Marcelo blasfemó al divisar la turba sonriente, desdentada y melenuda que descendía de las colinas y entraba en el campamento que había improvisado fuera de la capital. Gruñó al escuchar la lengua bárbara, incomprensible para los romanos y apenas comprensible para padre, y se tiró de los pelos con desesperación al ver el dominio de los bárbaros con la espada y el combate cuerpo a cuerpo, las técnicas más importantes para que un ejército romano luchara como un ejército romano. Así y todo, finalizada la instrucción diaria, observaba con asombro cómo los nuevos reclutas subían a sus ponis y organizaban espontáneas carreras de caballos, juegos y exhibiciones de tiro.

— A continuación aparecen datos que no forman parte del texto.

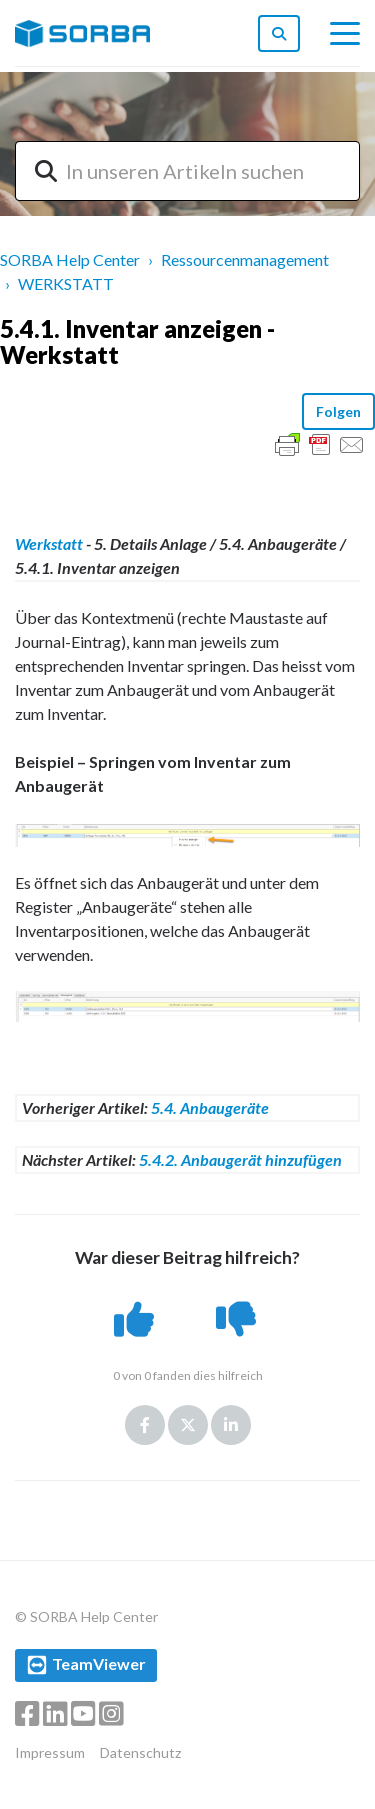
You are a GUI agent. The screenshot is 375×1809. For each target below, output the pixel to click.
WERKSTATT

—Señor —concluyó Marcelo tras presentar a padre uno de sus primeros informes sobre el progreso de los reclutas—, un escuadrón de caballería resultaría más provechoso con estos hombres que convertirlos en soldados de infantería. Por los dioses que vestirlos como soldados y hacerlos marchar es como ponerle una toga elegante a un mono.
Al escuchar eso, padre apenas esbozó una sonrisa.
—Tonterías, tribuno —replicó—. Para luchar contra legiones romanas necesitas legiones romanas. Eso significa infantería, ¿comprendes?
—No en este caso —farfulló Marcelo—. Es una pérdida de tiempo tanto para mí como para ellos, ya son los mejores jinetes que he visto en mi vida sin haber recibido adiestramiento alguno. Pero son más necios que un poste. ¿Por qué convertirlos en lo que no son cuando ya destacan en lo que son?
—Infantería, tribuno. Infantería.
Marcelo refunfuñó pero finalmente cedió, y siguieron llegando nuevos reclutas. Al finalizar el verano, treinta y seis mil hombres habían recibido un adiestramiento básico, sesenta cohortes de seiscientos soldados cada una. El equivalente a seis legiones romanas, justamente el número con el que Pompeyo avanzaba, y organizadas exactamente del mismo modo.
Pero mientras los hombres entrenaban, padre, rumiando y lamiéndose su rostro ulceroso, atrapado en su círculo de desesperación y odio, se negaba a abandonar la oscuridad de su estudio.